Motorbike Concerto (Trombone Concerto No. 1) (1988-89)

Motorbike Concerto

By Chirstian Lindberg:

When I first met Jan Sandström, splashing about in a warm outdoor pool in the middle of winter, I could hardly imagine the co-operation which I was to enjoy with this composer. These hours spent bathing in Reykjavik’s hot springs during the Nordic Music Days in Iceland in 1986 led to the Trombone Concerto No. 1, which was to take more than three years to complete.

Long discussions about composing, philosophy, the history of the trombone and its symbolical burdens were started in the bathing pools and continued at home, on the telephone, in cafe’s or at rehearsals. Between our meetings the drafts of the concerto were composed, and for the sake of the listener’s entertainment I should like briefly to recount some of the conversations which led to the different parts of the concerto.

I came home from a concert tour in America and called Jan to tell him about a singular experience: in Florida the orchestra’s trombonist took me to a nature reserve. In the middle of hard-exploited, commercialized Florida we came to an area of marshland with an animal population including all sorts of exotic bird, wild boars and alligators! It was a unique experience, hard to convey in words, to paddle a canoe among 12-foot-long alligators and to glimpse a wild boar’s snout in the marsh, only an hour or so away from Disney World and urbanized America.
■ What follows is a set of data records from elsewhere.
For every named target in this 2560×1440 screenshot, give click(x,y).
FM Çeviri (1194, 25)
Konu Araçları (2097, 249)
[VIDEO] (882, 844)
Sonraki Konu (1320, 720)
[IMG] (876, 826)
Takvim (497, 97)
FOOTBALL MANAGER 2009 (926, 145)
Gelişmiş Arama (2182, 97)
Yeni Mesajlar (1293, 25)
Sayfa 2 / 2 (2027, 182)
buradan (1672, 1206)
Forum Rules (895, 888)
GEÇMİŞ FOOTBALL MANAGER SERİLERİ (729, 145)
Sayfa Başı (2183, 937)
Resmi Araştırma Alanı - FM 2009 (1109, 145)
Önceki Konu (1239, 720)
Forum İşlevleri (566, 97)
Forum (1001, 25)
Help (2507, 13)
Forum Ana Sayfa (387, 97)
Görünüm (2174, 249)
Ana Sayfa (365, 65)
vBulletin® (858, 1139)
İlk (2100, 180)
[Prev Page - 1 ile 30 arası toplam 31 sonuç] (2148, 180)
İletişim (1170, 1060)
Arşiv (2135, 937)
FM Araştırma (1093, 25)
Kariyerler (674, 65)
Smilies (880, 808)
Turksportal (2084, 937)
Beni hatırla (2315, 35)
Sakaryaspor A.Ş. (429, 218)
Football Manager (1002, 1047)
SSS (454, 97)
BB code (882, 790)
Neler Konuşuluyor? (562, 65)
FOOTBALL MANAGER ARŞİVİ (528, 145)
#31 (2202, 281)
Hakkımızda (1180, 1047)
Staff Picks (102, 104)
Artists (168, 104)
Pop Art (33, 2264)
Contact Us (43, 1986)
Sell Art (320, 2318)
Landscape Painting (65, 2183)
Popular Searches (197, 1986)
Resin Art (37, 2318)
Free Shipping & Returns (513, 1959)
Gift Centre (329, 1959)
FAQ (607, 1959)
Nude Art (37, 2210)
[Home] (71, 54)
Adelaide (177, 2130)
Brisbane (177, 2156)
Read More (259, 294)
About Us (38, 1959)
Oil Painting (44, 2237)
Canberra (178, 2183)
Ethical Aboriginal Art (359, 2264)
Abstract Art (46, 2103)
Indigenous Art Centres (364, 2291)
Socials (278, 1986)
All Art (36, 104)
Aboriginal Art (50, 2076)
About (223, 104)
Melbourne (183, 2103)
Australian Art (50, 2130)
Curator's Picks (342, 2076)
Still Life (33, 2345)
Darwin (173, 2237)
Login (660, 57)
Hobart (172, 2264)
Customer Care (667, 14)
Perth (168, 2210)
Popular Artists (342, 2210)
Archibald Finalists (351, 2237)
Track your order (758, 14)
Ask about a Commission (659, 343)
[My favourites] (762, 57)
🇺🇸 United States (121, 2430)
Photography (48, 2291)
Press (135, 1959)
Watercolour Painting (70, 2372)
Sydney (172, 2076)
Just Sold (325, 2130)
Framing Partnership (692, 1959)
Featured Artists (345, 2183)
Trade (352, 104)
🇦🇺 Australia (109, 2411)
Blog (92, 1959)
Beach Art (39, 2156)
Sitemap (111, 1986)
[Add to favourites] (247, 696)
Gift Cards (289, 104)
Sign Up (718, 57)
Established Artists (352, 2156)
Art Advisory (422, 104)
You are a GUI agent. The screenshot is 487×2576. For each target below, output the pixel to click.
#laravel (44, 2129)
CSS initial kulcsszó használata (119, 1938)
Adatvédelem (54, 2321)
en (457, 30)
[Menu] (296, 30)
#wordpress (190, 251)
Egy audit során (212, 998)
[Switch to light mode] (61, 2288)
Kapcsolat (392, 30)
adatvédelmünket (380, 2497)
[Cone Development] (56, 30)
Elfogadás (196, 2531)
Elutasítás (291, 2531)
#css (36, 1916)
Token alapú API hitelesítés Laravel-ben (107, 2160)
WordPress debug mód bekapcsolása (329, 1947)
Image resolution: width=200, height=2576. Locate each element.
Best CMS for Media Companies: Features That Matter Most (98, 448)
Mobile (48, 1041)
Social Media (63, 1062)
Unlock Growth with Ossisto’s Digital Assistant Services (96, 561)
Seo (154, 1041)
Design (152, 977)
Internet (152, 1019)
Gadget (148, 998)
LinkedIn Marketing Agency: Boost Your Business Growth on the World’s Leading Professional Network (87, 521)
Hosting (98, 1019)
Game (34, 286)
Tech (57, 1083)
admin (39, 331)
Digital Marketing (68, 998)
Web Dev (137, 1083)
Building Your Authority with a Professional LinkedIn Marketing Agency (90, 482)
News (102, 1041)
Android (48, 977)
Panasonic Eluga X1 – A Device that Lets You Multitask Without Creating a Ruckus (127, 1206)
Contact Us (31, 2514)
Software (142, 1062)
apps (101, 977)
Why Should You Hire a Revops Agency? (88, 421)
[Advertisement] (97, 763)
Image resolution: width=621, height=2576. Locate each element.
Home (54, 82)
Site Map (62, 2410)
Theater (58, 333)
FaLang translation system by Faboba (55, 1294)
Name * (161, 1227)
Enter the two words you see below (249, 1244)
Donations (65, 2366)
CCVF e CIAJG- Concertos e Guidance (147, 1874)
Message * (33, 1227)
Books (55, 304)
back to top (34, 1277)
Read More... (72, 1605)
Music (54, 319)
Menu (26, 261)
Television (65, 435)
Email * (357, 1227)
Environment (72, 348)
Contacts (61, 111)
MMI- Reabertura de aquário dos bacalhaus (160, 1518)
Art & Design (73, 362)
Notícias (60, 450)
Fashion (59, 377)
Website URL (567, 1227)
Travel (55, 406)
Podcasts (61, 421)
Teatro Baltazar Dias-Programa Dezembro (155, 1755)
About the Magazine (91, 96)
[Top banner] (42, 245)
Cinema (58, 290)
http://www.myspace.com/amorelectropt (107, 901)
Two weeks later I received the sketch of the movement The Everglades from the concerto, including the quite improbable ‘crocodile chorus’.

Anothertravel report which made an impression on Sandström was that of my visit to Australia in summer 1988. This country, seized and claimed as their own by British convicts two centuries ago, was carefully tended for 40,000 years by the Aborigines, a people threatened with total extiction today. Termites play an important part in their religion: mankind exist only in the dreams of termites!

One of the most important instruments in their culture, the didgeridoo, is a piece of tree-branch, the inside which has been eaten hollow by termites. By means of playing this instrument, the aborigines summon holy spirits and enter a deep trance. The concerto’s cadenza is based on the sound of this instrument.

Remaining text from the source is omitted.